Coronavirus shines light on dementia experience
CORONAVIRUS has given many Australians a taste of social isolation, but for some people living with dementia, it was already a reality.
Dementia Australia have launched a campaign urging people to ‘keep the world open’ for those with dementia and their carers after many Australians begin to reconnect with family and friends.
CEO Maree McCabe said the experience of living in self-isolation has been challenging and insightful for many Australians and an experience we can all learn from.
“People not impacted by dementia are now experiencing what life can be like being socially isolated when the world is closed due to the COVID-19 pandemic,” Ms McCabe said.
“Often, people stop talking to those living with dementia, staying in touch or inviting them to events.
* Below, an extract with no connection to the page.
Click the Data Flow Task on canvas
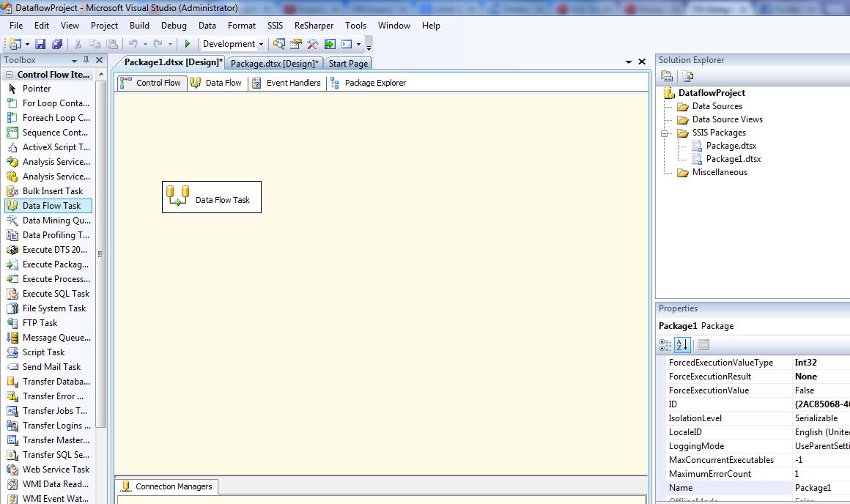 (x=212, y=198)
That’s not dementia, that’s discrimination.
“That’s why we are running this campaign now while people are more aware of what this experience feels like.
Dementia Australia point out on their website that discrimination often happens not out of deliberate neglect but through not knowing how to include people living with dementia.
At a local level Taree Brearley from Northern NSW Local Area Health District Dementia Outreach Service, said while there had been challenges during the pandemic, the organisation was preparing to restart some of its services soon.
The DOS catered to people in the Clarence Valley with a dementia diagnosis and their carers and through face-to-face meetings Ms Brearley is able to connect residents with the right services.
But a critical part of her role was fostering connections within the community through education sessions and monthly Cafe Connections, where those with dementia and their carers could socialise together
She said they had been sorely missed by the community and was looking forward to reintroducing them.
“People with dementia can become more isolated and can benefit from finding a space where they know they will be understood and supported.
“That social connection is really important to peoples wellbeing and that is what they were set up for originally.
Ms Brearley said in addition to helping people understand the disease, building those links within the community was invaluable.
“Often people diagnosed with dementia don’t know much about it initially and our information sessions (and cafe connections groups) help with that.
“Importantly, they also act as an avenue for people to form their own networks of support.
“It is important for people to talk to others who truly understand what life with dementia is like and the carers really look after each other.
“If there is something happening that they haven’t encountered before sometimes hearing it from another carer can be the best way to work through those issues.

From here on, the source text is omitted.